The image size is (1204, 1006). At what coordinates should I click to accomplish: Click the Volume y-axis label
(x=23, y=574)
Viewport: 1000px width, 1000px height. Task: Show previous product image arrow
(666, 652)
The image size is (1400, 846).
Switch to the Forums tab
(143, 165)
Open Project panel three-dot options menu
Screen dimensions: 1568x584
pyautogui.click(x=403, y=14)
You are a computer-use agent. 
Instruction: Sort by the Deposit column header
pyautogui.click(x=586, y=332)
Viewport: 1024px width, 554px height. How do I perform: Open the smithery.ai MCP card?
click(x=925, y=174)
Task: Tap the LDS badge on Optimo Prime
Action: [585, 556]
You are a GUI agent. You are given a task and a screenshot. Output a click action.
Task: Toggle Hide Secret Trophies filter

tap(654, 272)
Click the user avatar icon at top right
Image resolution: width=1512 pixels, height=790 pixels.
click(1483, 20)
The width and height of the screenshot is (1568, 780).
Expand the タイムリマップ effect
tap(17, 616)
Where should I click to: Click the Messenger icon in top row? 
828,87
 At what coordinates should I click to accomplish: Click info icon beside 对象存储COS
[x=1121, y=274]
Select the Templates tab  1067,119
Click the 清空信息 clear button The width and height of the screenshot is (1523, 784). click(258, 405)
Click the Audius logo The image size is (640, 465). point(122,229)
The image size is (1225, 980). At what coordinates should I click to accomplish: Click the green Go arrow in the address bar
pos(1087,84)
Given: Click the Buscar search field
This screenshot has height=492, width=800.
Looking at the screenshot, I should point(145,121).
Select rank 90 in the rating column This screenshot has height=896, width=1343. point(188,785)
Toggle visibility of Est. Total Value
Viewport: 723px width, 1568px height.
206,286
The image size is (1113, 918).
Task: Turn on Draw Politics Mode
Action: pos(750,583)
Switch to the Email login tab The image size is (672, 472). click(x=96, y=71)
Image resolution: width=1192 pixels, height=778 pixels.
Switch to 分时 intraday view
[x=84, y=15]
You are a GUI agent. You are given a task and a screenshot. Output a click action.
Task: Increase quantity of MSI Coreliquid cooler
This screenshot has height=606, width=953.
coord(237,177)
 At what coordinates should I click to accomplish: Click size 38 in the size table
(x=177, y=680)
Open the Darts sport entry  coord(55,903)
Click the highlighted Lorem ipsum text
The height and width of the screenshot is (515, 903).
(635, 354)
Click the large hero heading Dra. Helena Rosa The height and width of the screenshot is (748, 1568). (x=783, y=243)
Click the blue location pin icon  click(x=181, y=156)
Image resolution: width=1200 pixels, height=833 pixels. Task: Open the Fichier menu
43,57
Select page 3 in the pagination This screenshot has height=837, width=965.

Problem requirements |
What you return should match the listing above exactly.

Final answer |
The image size is (1204, 1006). At what coordinates should I click to accomplish: Click the Volume y-axis label
(x=23, y=574)
Viewport: 1000px width, 1000px height. Task: Show previous product image arrow
(666, 652)
The image size is (1400, 846).
Switch to the Forums tab
(143, 165)
Open Project panel three-dot options menu
Screen dimensions: 1568x584
pyautogui.click(x=403, y=14)
You are a computer-use agent. 
Instruction: Sort by the Deposit column header
pyautogui.click(x=586, y=332)
Viewport: 1024px width, 554px height. How do I perform: Open the smithery.ai MCP card?
click(x=925, y=174)
Task: Tap the LDS badge on Optimo Prime
Action: [585, 556]
You are a GUI agent. You are given a task and a screenshot. Output a click action.
Task: Toggle Hide Secret Trophies filter

tap(654, 272)
Click the user avatar icon at top right
Image resolution: width=1512 pixels, height=790 pixels.
click(1483, 20)
The width and height of the screenshot is (1568, 780).
Expand the タイムリマップ effect
tap(17, 616)
Where should I click to: Click the Messenger icon in top row? 
828,87
 At what coordinates should I click to accomplish: Click info icon beside 对象存储COS
[x=1121, y=274]
Select the Templates tab  1067,119
Click the 清空信息 clear button The width and height of the screenshot is (1523, 784). click(258, 405)
Click the Audius logo The image size is (640, 465). point(122,229)
The image size is (1225, 980). At what coordinates should I click to accomplish: Click the green Go arrow in the address bar
pos(1087,84)
Given: Click the Buscar search field
This screenshot has height=492, width=800.
Looking at the screenshot, I should point(145,121).
Select rank 90 in the rating column This screenshot has height=896, width=1343. point(188,785)
Toggle visibility of Est. Total Value
Viewport: 723px width, 1568px height.
206,286
The image size is (1113, 918).
Task: Turn on Draw Politics Mode
Action: pos(750,583)
Switch to the Email login tab The image size is (672, 472). click(x=96, y=71)
Image resolution: width=1192 pixels, height=778 pixels.
Switch to 分时 intraday view
[x=84, y=15]
You are a GUI agent. You are given a task and a screenshot. Output a click action.
Task: Increase quantity of MSI Coreliquid cooler
This screenshot has height=606, width=953.
coord(237,177)
 At what coordinates should I click to accomplish: Click size 38 in the size table
(x=177, y=680)
Open the Darts sport entry  coord(55,903)
Click the highlighted Lorem ipsum text
The height and width of the screenshot is (515, 903).
(635, 354)
Click the large hero heading Dra. Helena Rosa The height and width of the screenshot is (748, 1568). (x=783, y=243)
Click the blue location pin icon  click(x=181, y=156)
Image resolution: width=1200 pixels, height=833 pixels. Task: Open the Fichier menu
43,57
Select page 3 in the pagination This screenshot has height=837, width=965.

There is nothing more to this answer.